Paul Goble
Staunton, December 26 – During the
Cold War, Moscow and the West recognized that they were two distinct systems that
in principle couldn’t make any permanent compromise. But after the collapse of
communism in the Soviet Union, many in both places acted on the assumption that
they were again one system and that compromise between them was the norm.
That assumption, Aleksandr Skobov
says, was and is wrong. The Russian
Federation of Vladimir Putin and Western liberal democratic capitalist states
represent two distinct systems just as communism and capitalism did in the past
and that no permanent compromise between them is possible (kasparov.ru/material.php?id=5A4128AFDC15E).
Despite what Kremlin propagandists
claim, the Russian commentator says, conflicts in the world today are not the
result of the struggle of nations or states for resources, as geopolitics is
typically defined, but rather between two very different ways in which elites
gain resources for themselves
“In the liberal capitalist system,
elites must act within socially acceptable limits.” They are subject to control
by society and have to respond to it, and “the individual has a high level of
legal and social defense and independence from both the society and the state,”
Skobov continues.
In
the illiberal world of which Russia is a prime example, elites gain access to
resources by enslaving the population, act without regard to legal limits, and
often behave in openly criminal and bandit-style ways. That is why, he says, many now call the Putin
system “a kleptocracy.”
“Conflicts
between these two social systems bear an irreconcilable(antagonistic) and
irremovable character. Each of the systems cannot by strive to the complete liquidation
of the alternative system because the very existence of each of them represents
a threat to the survival of the other.”

Stored data
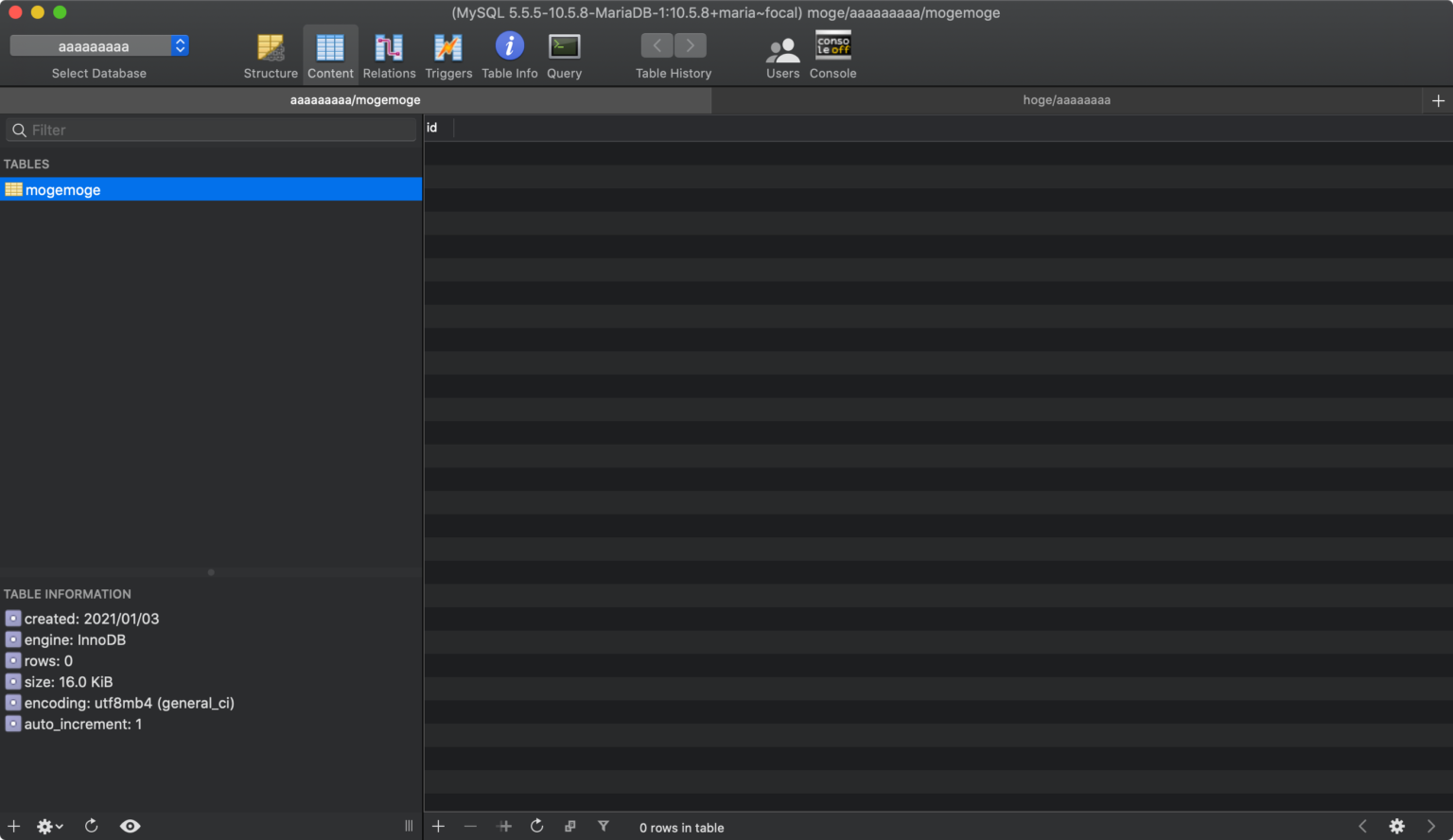Image resolution: width=1453 pixels, height=840 pixels.
Task: Open the Select Database dropdown
Action: coord(99,46)
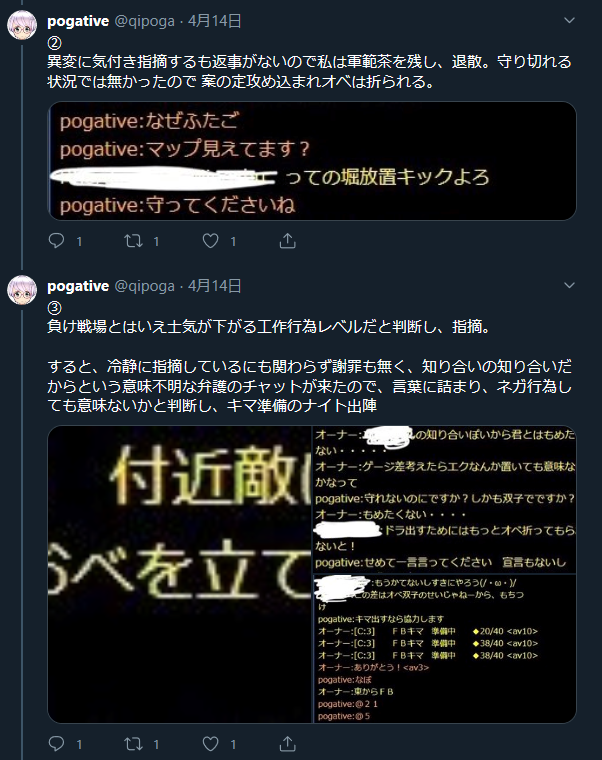This screenshot has width=602, height=760.
Task: Retweet the tweet marked ③
Action: (133, 744)
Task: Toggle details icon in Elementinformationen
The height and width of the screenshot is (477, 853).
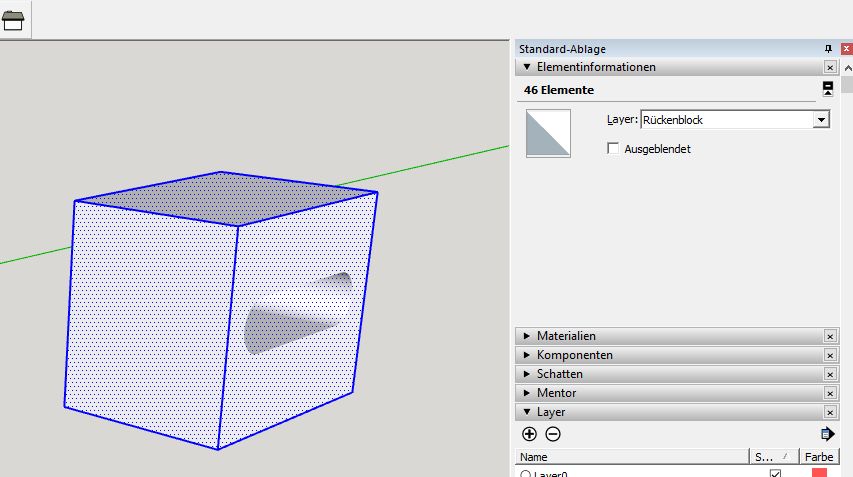Action: [828, 89]
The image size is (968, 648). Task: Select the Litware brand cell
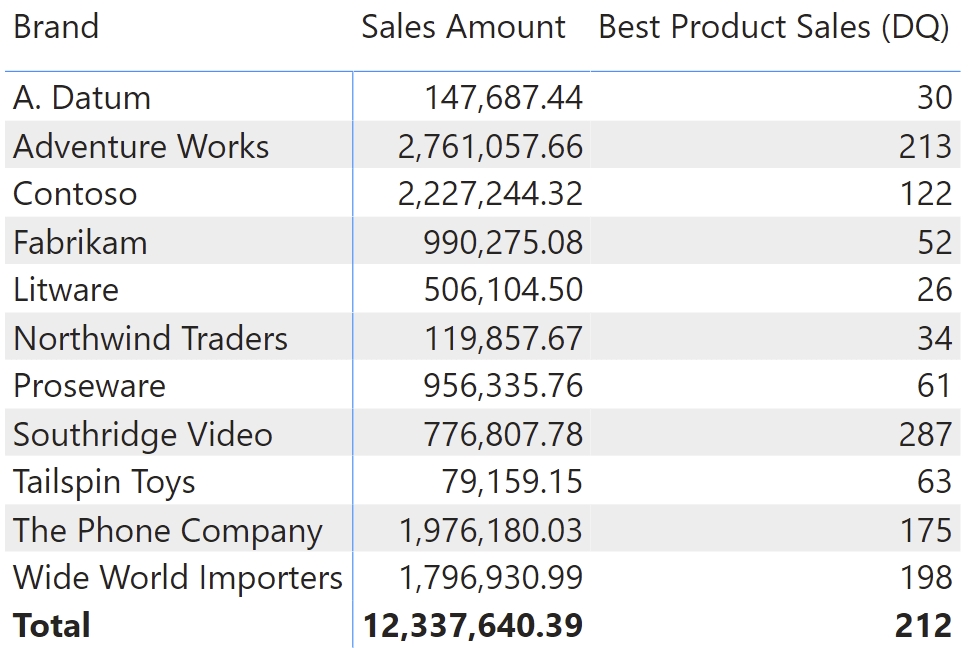(65, 290)
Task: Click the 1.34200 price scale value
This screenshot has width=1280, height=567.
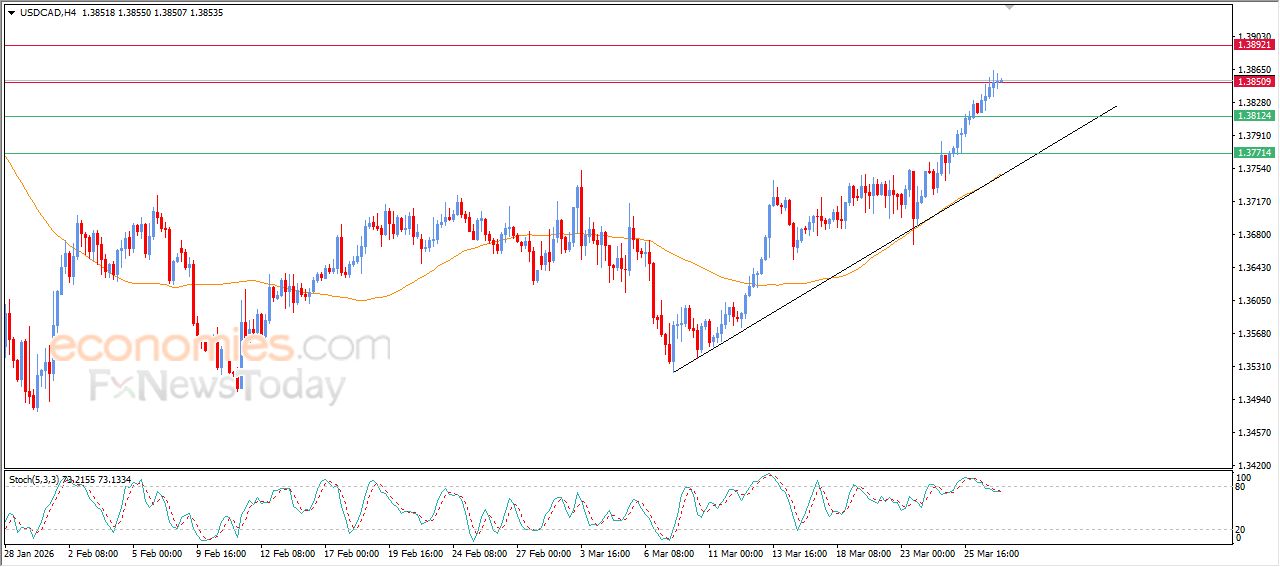Action: click(1252, 465)
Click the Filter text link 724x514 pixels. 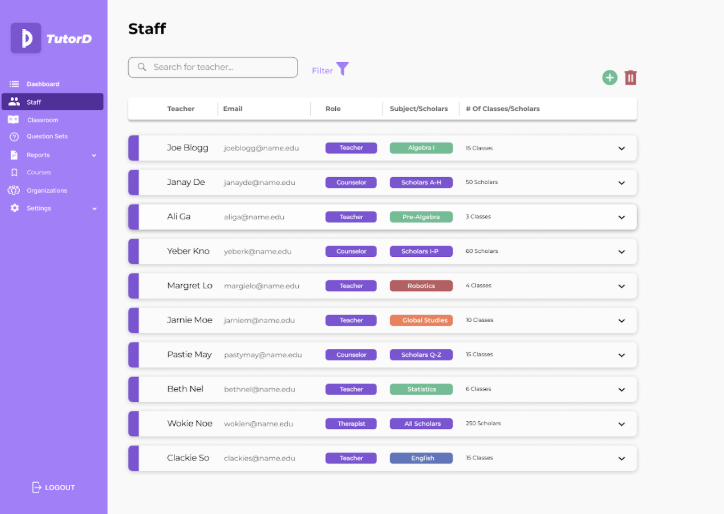tap(322, 71)
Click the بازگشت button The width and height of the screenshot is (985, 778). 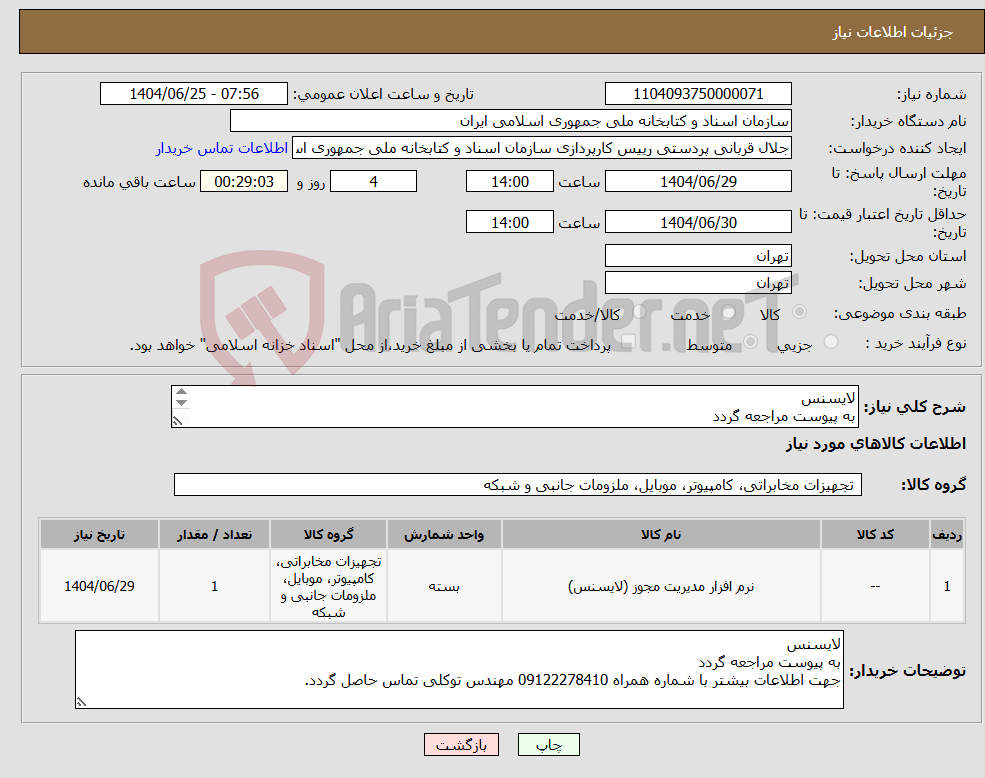click(x=461, y=744)
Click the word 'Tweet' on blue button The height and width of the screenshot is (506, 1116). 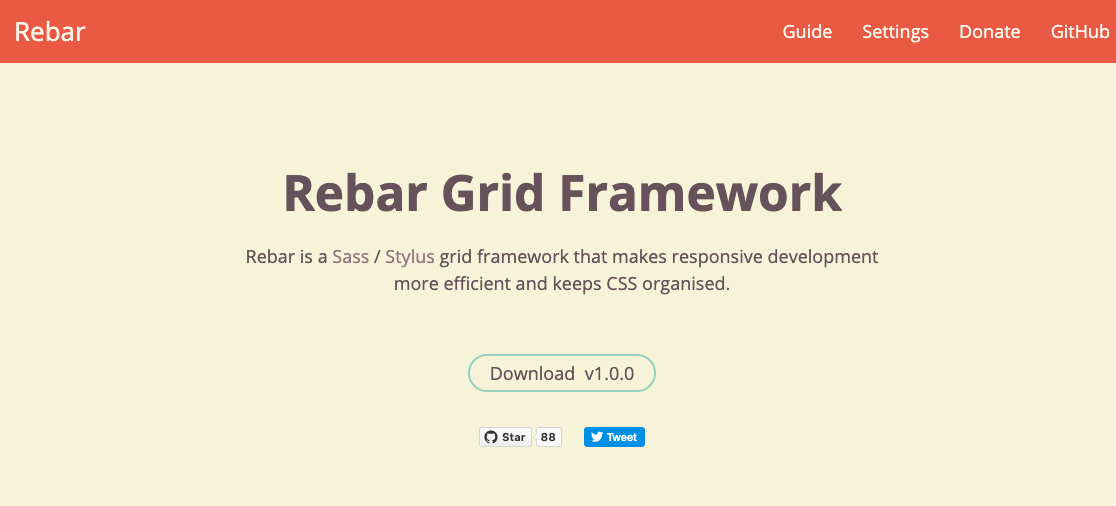point(621,437)
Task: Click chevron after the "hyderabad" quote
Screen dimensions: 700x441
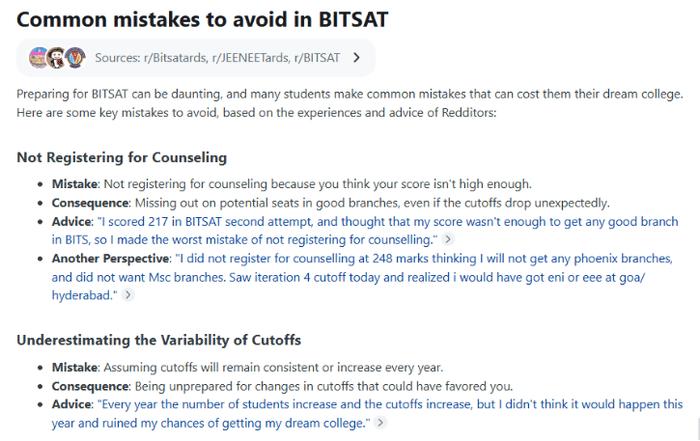Action: point(128,295)
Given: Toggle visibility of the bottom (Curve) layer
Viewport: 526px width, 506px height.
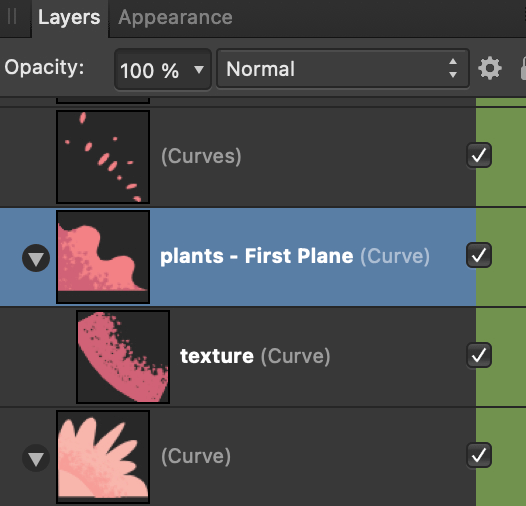Looking at the screenshot, I should (479, 455).

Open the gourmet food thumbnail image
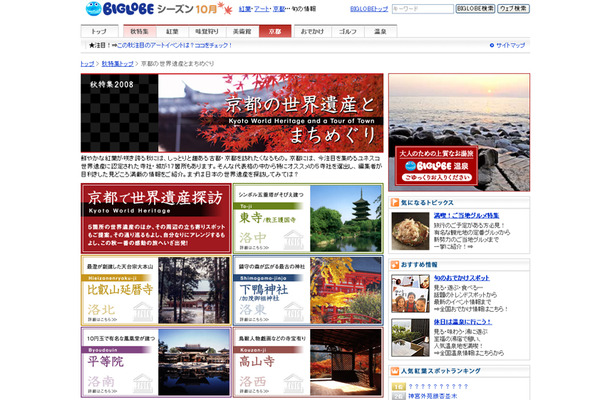point(410,229)
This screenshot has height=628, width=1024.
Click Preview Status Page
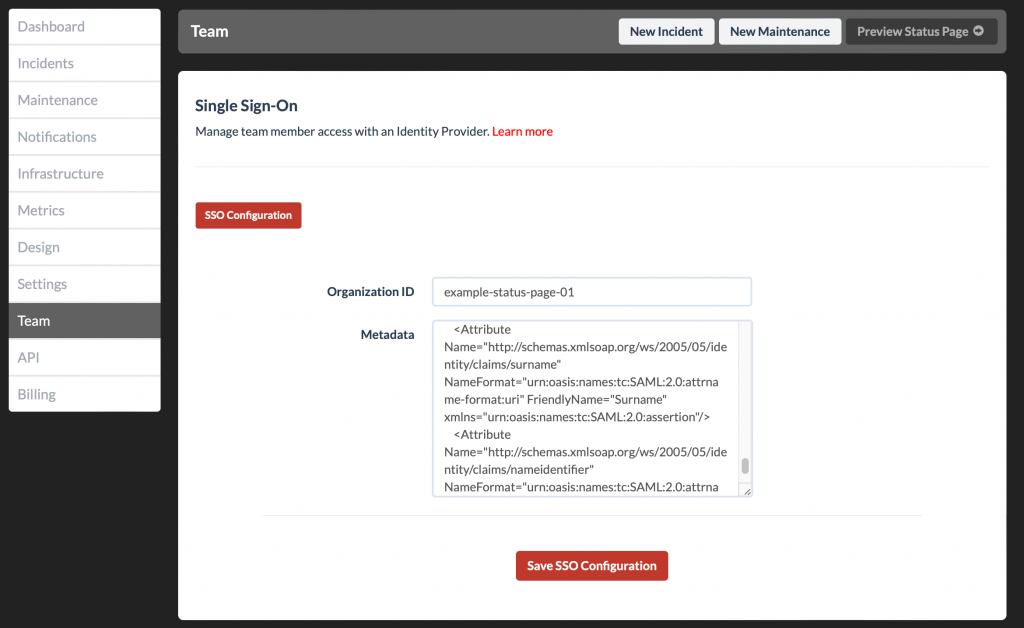(x=914, y=30)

# Directions:
[A] According to the article on Skobov's view of Russia and the West, what do many now call the Putin system?
[B] Carry on the article about Skobov's two irreconcilable systems, starting right after its final sentence.
The lines come from a source separate from the article.

# List of answers:
[A] A kleptocracy.

[B]
“The
elites of the authoritarian world are afraid of the infectiousness of the example
of the liberal West for their societies and therefore strive to spread to the
West the way that are characteristic for them of acquiring wealth.” That is why
the Putin regime is spreading corruption in the West, something it would be
doing even if Ukraine had never happened.
“Sooner
or later,” Skobov says, these actions “will force Western society as a whole to
resolve the problem of the expansion of illiberal social forms in a radical way
by removing these forms from history as a dangerous infection.” Western nations
did that with communism; they now have another existential challenge that they
must face the same way.
And
that means that “’the Second Cold War’ will only grow and can end only with the
complete destruction of one of the systems.”
How hard the ending will be, one that may range from a parallel to the demise
of the USSR to the destruction of Nazi Germany, is difficult to predict. But
that the current conflict is more than about geopolitics is already clear.